Ich bin ein Kind, holt mich hier raus!

Unbegleitetes Spielen im Freien ist wichtig: Ein Junge klettert in eine Röhre, auf die der Schatten seiner Schwester fällt. Foto: Frank O’Connor (Keystone)

Was wir nicht alles tun – für die Katze! Mein Nachbar hat vom dritten Stock zum nahe liegenden Baum eine Hängebrücke gebaut, damit seine Katze rein- und rauskann. Und beim Altersheim hat es über viele Stockwerke hinweg eine elegante, schmale Holzstiege, damit jeder Bewohner seine Katze ins Freie lassen kann.

Doch wie steht es mit unseren Kindern? Tatsache ist, dass in der Stadt Zürich alle Türen von Mehrfamilienhäusern tagsüber geschlossen sind und man sie nur mit einem Schlüssel oder Badge öffnen kann. Das zeigt eine Untersuchung, an der ich mitgewirkt habe. Das hat zur gravierenden Folge, dass selbst für das Spiel durchaus geeignete Wohnumfelder von den Kindern bis zum Alter von fünf Jahren nicht unbegleitet erreicht werden können. 12 Prozent von 926 Fünfjährigen können nicht ins Freie, weil die «Haustür zu schwer ist», 46,6 Prozent, weil die Tür nur mit dem Schlüssel geöffnet werden kann, 15,7 Prozent, weil die Klingel zu hoch angebracht ist.

Blinder Fleck der Architekten

Das ist ein Skandal. Sicherheit geht offenbar über alles. Auf dem Land ist die Situation übrigens nicht besser. Auch dort sind alle Türen geschlossen. Dabei weiss man heute, wie wichtig es bereits für kleine Kinder ist, unbegleitet im Freien mit anderen Kindern zu spielen, seine Umwelt ohne irgendwelche Indoktrinationen kennen zu lernen und das Gelernte zu verarbeiten.
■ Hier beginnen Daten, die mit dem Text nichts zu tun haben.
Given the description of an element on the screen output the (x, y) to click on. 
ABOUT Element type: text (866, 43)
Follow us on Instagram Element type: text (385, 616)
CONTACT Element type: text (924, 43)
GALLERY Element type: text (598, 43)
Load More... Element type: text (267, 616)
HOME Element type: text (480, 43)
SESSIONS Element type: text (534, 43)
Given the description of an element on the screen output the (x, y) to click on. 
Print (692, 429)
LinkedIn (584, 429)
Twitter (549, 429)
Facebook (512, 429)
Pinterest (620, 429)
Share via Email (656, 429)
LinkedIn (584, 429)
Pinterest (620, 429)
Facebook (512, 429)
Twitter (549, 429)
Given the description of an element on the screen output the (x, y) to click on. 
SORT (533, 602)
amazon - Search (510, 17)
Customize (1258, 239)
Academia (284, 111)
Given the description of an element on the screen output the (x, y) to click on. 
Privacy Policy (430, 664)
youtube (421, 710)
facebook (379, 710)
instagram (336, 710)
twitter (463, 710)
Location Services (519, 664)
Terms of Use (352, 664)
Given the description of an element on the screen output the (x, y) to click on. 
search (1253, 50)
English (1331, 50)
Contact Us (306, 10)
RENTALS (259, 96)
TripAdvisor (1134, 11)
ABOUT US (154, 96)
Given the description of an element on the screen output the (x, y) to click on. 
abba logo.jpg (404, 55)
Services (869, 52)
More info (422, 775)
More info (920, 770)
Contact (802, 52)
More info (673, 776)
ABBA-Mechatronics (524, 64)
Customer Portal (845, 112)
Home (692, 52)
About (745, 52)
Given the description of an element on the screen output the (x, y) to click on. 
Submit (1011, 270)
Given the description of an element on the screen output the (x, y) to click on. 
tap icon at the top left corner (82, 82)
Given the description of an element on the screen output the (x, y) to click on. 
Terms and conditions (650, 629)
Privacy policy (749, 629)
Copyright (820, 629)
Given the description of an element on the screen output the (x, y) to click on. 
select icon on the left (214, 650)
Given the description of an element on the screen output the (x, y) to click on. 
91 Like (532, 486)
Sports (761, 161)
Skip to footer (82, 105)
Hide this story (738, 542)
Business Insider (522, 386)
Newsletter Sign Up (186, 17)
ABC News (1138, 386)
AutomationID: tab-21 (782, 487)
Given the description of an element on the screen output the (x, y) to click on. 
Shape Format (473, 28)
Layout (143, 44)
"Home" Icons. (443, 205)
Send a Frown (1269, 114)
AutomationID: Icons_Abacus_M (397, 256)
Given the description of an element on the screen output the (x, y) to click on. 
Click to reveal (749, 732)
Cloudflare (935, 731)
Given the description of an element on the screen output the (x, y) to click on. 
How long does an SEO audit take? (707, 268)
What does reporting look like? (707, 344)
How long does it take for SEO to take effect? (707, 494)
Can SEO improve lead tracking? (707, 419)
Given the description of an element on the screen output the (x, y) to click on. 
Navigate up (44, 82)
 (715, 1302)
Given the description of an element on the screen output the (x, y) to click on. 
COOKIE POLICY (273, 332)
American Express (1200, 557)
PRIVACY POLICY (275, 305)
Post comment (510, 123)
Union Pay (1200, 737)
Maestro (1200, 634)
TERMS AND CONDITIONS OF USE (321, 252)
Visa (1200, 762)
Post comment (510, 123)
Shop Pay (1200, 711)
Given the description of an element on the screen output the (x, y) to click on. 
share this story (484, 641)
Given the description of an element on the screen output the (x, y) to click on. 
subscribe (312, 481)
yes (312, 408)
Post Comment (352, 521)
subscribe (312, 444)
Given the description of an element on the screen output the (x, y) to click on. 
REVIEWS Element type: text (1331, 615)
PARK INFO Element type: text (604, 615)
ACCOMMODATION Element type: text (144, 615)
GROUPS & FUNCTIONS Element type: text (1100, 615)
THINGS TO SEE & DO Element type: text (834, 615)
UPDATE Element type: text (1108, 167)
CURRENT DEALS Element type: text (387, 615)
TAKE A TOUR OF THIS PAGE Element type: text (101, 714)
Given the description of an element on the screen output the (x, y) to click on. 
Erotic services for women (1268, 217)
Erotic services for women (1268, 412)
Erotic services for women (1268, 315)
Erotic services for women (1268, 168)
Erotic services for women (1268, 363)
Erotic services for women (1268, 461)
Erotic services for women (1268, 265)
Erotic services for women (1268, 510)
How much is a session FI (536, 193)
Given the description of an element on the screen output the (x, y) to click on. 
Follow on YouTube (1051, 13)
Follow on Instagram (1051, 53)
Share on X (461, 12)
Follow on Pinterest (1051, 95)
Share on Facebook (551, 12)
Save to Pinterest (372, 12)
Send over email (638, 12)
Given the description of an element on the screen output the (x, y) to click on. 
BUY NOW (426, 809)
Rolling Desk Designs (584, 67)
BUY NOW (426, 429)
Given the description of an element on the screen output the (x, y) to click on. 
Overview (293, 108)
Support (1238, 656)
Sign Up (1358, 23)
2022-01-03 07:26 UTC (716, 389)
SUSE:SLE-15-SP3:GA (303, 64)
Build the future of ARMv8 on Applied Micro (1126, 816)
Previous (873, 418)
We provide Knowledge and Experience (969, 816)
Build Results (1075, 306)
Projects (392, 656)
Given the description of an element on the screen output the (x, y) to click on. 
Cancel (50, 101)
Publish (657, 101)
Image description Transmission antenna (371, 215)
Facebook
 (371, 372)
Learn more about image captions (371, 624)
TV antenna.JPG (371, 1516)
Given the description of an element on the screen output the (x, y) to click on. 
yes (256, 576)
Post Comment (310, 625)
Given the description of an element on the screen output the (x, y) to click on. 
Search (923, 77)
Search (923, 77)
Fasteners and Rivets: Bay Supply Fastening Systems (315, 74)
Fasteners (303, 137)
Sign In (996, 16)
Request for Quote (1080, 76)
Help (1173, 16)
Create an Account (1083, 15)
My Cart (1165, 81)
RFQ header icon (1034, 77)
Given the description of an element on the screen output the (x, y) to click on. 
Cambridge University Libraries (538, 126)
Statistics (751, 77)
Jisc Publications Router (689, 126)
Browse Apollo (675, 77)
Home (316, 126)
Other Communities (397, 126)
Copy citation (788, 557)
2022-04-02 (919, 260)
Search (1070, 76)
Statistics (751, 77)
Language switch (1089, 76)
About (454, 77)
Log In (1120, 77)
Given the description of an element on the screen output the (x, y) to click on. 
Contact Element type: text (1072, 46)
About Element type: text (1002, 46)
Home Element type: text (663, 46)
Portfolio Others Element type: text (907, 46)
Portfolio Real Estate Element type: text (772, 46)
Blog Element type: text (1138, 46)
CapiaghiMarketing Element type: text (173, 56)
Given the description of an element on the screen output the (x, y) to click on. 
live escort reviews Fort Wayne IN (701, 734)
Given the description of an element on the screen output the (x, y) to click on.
Hereinspaziert! Katzenleiter eines Altersheims. Foto: Marco Hüttenmoser

Erziehungswissenschaftler, Neurologen und Psychologen sind sich über die grosse Bedeutung des eigenständigen Spiels im Freien einig. Nur die Herren und Frauen Architekten haben nichts gelernt. In Zürich gibt es eine Reihe sogenannter Pioniersiedlungen, die besonders familien- und kinderfreundlich sein sollen. Sie verfügen meist über eigene Kitas, Kindergärten und Räume für die Nachbetreuung der Kinder. Sie sind ganz auf eine Rund-um-die-Uhr-Betreuung und Förderung der Kinder ausgerichtet und natürlich eine Entlastung der jungen Eltern.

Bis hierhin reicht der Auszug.